Le second levier de décarbonation consisterait à favoriser le report modal. La croissance du vélo, accélérée par la grève de fin 2019, le déconfinement et les aménagements temporaires, est, certes, bien plus dynamique que les autres modes de transport alternatifs, mais sa part dans les kilomètres parcourus reste inférieure à 1 %. Pour produire des effets significatifs sur les émissions de CO2, cela nécessiterait un maillage plus efficace sur l’ensemble du territoire. Car faire un report d’1 % d’un mode carboné (voiture, avion, poids-lourds) vers un mode décarboné (modes actifs, ferroviaire) permet de réduire les émissions d’1% seulement. Or d’ici 2050, les scénarios de prospectives les plus ambitieux sur ce levier prévoient une baisse des émissions de l’ordre de 20%.
Le 3ème levier est de développement du covoiturage. S’il s’est développé ces dernières années sur la longue distance, les bénéfices climatiques sont cependant minces puisque la moitié des usagers auraient pris le train. En revanche, pour les trajets courts, notamment domicile-travail, l’Exécutif multiplie les initiatives : création de voies réservées, création de Zones à Faibles Emissions (ZFE), Plan de Mobilité Employeur (PDME). Sans compter le versement d’une allocation aux conducteurs et aux passagers (subventions des trajets, défiscalisation de ces aides, forfait mobilités durables) que développent les collectivités territoriales. Objectif : tripler ces déplacements en 2024 à 3 millions de trajets par an.

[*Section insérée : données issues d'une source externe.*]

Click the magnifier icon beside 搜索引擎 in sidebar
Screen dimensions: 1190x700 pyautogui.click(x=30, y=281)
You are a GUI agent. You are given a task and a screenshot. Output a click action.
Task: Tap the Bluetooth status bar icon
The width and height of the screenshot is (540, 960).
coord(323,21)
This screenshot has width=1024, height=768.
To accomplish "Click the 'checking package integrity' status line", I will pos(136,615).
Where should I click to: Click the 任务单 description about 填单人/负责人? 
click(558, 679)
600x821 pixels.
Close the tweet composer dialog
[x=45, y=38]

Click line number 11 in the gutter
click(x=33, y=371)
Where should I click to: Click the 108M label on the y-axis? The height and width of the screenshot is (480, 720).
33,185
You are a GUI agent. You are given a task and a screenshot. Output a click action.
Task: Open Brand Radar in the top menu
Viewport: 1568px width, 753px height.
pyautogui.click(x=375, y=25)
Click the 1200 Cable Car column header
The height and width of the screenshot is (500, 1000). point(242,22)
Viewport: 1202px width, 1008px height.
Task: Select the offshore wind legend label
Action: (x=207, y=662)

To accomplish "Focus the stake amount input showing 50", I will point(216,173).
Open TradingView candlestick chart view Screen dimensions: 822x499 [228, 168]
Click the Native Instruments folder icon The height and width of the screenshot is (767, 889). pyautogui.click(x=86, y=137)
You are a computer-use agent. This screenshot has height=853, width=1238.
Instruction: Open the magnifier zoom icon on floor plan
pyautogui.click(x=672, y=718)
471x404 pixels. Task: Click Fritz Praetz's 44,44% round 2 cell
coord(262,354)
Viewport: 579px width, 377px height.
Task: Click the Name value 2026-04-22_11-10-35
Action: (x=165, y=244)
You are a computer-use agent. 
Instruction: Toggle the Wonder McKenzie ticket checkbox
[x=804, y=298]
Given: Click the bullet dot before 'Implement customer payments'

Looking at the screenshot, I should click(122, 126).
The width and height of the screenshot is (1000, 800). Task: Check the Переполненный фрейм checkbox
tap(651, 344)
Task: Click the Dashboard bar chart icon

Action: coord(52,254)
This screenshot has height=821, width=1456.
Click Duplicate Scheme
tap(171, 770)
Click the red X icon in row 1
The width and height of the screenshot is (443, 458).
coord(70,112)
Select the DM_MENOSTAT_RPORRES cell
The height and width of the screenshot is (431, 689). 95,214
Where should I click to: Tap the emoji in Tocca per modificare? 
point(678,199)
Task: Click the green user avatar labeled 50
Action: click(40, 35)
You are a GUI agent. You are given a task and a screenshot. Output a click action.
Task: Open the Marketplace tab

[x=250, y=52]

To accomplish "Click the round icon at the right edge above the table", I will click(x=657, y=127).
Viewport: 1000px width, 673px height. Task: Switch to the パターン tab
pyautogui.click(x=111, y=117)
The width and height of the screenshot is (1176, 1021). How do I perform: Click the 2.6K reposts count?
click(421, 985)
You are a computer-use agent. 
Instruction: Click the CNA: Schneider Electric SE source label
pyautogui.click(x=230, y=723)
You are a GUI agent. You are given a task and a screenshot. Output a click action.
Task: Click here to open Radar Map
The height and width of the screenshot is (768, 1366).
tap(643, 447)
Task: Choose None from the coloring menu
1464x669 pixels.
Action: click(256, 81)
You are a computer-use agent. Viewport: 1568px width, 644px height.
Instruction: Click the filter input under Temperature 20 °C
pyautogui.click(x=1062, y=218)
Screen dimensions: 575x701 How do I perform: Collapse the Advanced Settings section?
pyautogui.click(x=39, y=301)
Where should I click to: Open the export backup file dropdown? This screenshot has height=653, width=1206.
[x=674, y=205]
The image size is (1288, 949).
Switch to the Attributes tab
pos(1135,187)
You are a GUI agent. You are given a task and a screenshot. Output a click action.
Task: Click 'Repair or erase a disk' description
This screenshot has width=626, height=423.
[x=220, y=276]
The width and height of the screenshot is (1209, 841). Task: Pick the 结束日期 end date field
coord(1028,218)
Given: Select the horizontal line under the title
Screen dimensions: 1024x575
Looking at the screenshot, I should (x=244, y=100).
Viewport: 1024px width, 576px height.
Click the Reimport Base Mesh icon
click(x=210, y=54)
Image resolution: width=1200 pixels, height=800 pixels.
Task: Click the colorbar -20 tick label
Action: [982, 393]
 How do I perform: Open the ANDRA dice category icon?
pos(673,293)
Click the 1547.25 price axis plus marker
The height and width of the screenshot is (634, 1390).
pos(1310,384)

Le 4ème levier consiste à baisser les consommations d’énergie par kilomètre parcouru. C’est essentiellement sur ce levier que repose la Stratégie nationale bas carbone (SNBC) pour faire baisser les émissions à court terme, via les améliorations technologiques, telles que l’hybridation ou les progrès sur le rendement des moteurs. Reste que les améliorations récentes ont été compensées pour les véhicules neufs par le regain de l’essence par rapport au diesel, et surtout par la croissance des SUVs (sport utility vehicles), des véhicules moins aérodynamiques et plus lourds donc plus énergivores. D’où la nécessité de tendre vers plus sobriété pour gagner en efficacité, notamment sur la taille, la puissance, le poids et l’aérodynamisme des véhicules.
Décarboner l’énergie
Enfin, le 5ème levier concerne la décarbonation de l’énergie, en passant du pétrole qui représente plus de 90 % des consommations actuelles des transports, à l’électrique, l’hydrogène, les biocarburants ou le biogaz, à condition que ces énergies soient produites de manière durable. Pour le moment, cette décarbonation a été très faible, car les biocarburants développés (7 % des consommations d’énergie des transports) ne sont pas moins émetteurs que le pétrole. Les plus forts espoirs sont désormais tournés vers l’électrique, particulièrement adapté pour les véhicules les plus légers. Les émissions des voitures électriques en France sont environ 2 à 3 fois moindres que les voitures thermiques, en prenant en compte l’analyse de cycle de vie complète des véhicules.